La vi tan enfurecida, le juro, tocayo, que corrí hacia las escaleras. No quería que los vecinos se fueran a despertar con el escándalo. Ella me persiguió, y entre la planta baja y el primer piso se quitó una zapatilla y comenzó a golpearme con el tacón en la cabeza. Por puro reflejó la empujé y cayó rodando por los escalones hasta quedar en el suelo, desmadejada, como muñeca de trapo.

La fui a levantar. 

—Mi amor, despierta... por favor, cariñito —le dije, pero no respondía. En los pasillos no había luz y tampoco se oía ningún ruido. Ni el de su respiración. Esa madrugada no se me ocurrió más que ir a despertar a los compañeros con los que vivía en el quinto piso. 

Enrique y Raúl, bajaron conmigo a ver a Perla. Raúl le tomó el pulso y luego dijo con la mayor frialdad

 —Está muerta, hay que llamar a la Cruz Roja. 
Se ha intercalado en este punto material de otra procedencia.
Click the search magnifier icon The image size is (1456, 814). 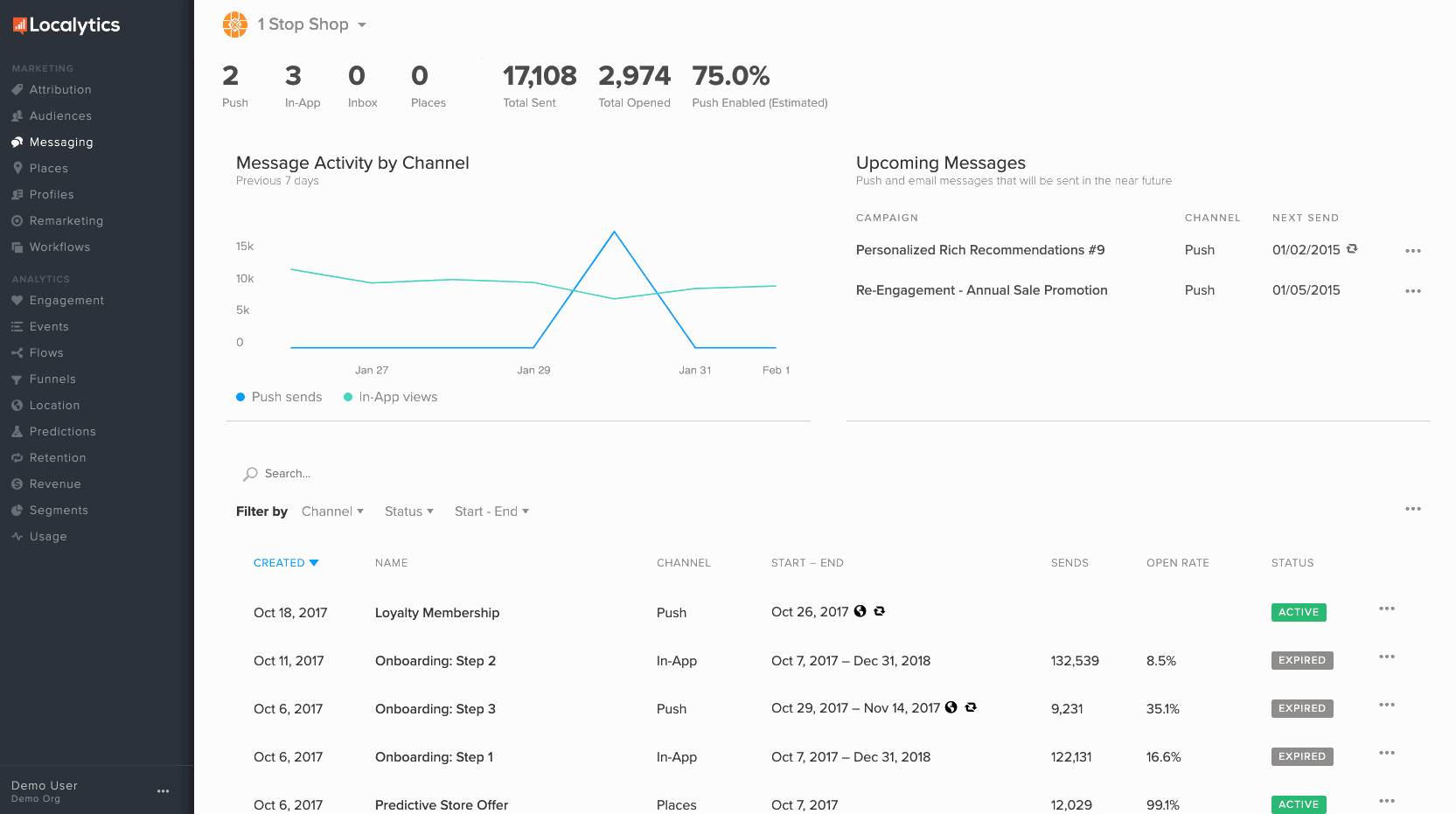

—Mejor vamos a subirla al departamento —dijo Enrique, el mayor de nosotros, quien ya trabajaba en un bufete jurídico y era la voz de la experiencia. 

Así que mientras Enrique se adelantaba para advertirnos si había alguien, entre Raúl y yo la llevábamos abrazada, como si viniera muy cuete. Yo sentía que se me salía el corazón y que los vecinos nos observaban por las mirillas de las puertas. Afortunadamente a esa hora el edificio parecía desierto. 
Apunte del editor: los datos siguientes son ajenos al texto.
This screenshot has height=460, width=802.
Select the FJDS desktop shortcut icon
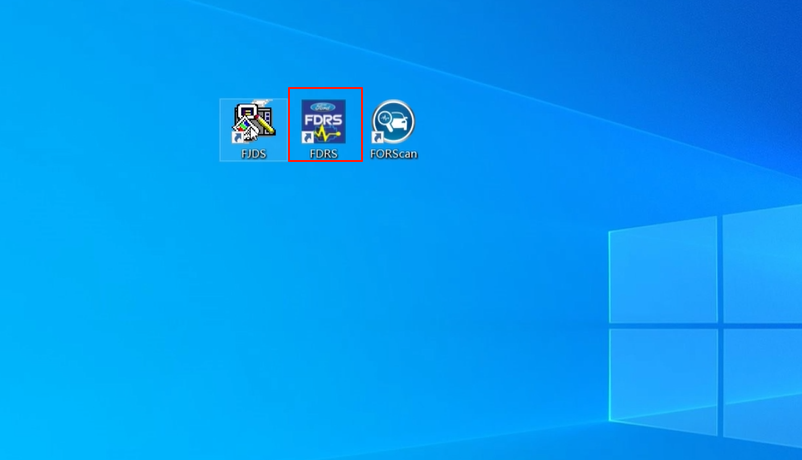(x=253, y=122)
Cuando llegamos al departamento, Enrique se adelantó a servir tres copas de mezcal. Después de depositar a Perla en el sillón, nos las bebimos como agua. Entonces Enrique dijo con la mayor lucidez que le he conocido: 

—Compañeros, como estudiantes de Derecho ustedes saben que quien apoya la comisión de un delito también resulta cómplice del mismo. Y como los tres hemos ayudado a subirla, entonces estamos en problemas. No es mi intención juzgar a nadie, sino encontrar la mejor solución. Y como a esta señorita ya no habrá manera de volverla a la vida, les propongo que la llevemos al balcón y desde ahí la soltemos. Podemos decir que estuvo bailando y bebiendo con nosotros y que luego quiso asomarse a vomitar pero perdió el equilibrio... 

—¿Y qué hacemos si llega la policía? —preguntó Raúl muy nervioso. 
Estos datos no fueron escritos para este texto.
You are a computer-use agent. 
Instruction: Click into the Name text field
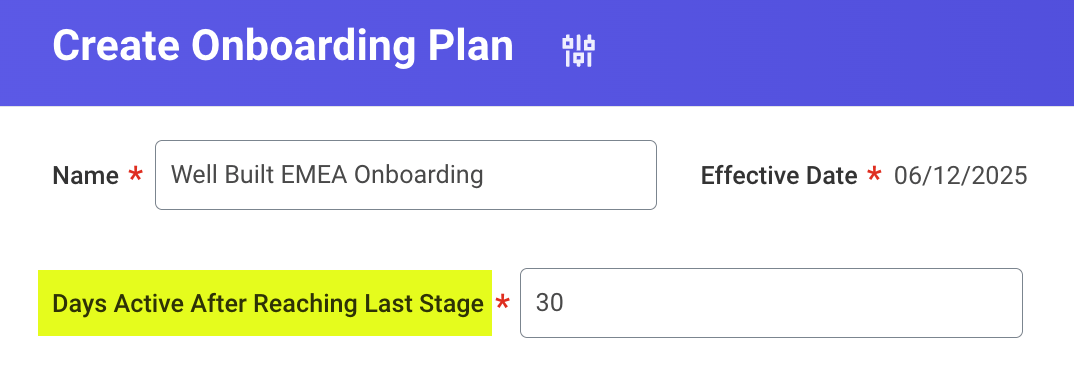click(405, 175)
—Podemos recurrir al cohecho en caso necesario, pero antes llamamos a los contactos que tenemos en el Ministerio Público —dijo Enrique tomando la botella de mezcal. 

—¿Y si nos vio algún vecino? —pregunté yo. 

—Sólo vio a una mujer que dos caballeros venían ayudando porque se hallaba en estado inconveniente, —sirvió otra ronda y mirándonos a los ojos preguntó— ¿estamos de acuerdo, compañeros? —los dos asentimos y chocamos las copas con Enrique para sellar ese juramento. 

Encendimos el tocadiscos para que los vecinos oyeran que estábamos en una reunión. Yo me quedé viendo a Perla, así despeinada, con el rimel y el maquillaje corridos, aún se veía riquísima. Esas piernas que eran mi puerta al paraíso. Luego me acerqué a bajarle la falda que tenía por encima de las rodillas.

—¿Estamos listos? —preguntó Enrique. 

Y justo cuando Raúl la agarraba de las muñecas y yo de los tobillos para llevarla al balcón, Perla abrió los ojos. 

—¡Órale, cabrones, qué me están haciendo? —exclamó con una voz fuerte que nunca voy a olvidar. Casi se nos vuelve a caer del susto pero la devolvimos al sillón. Todos aplaudimos aliviados. Yo la cubrí de besos. Enrique le ofreció un mezcal y seguimos la fiesta hasta que amaneció.” 

Lo interrumpí para devolverlo al tema de esta crónica.

—Perdón, Tocayo, pero ya no me acabó de contar del Waikikí.

—Pues no hay mucho que añadir, Tocayo. Al año siguiente, en el 55, Uruchurtu, el regente de la ciudad, clausuró el Waikikí en una campaña de moralización. Dos años después, en abril murió Pedro Infante, y en julio un terremoto tiró la construcción en donde estaba ese famoso cabaret. De Perla nunca volví a saber nada. Se acabó aquella vida y aquellas noches tan intensas.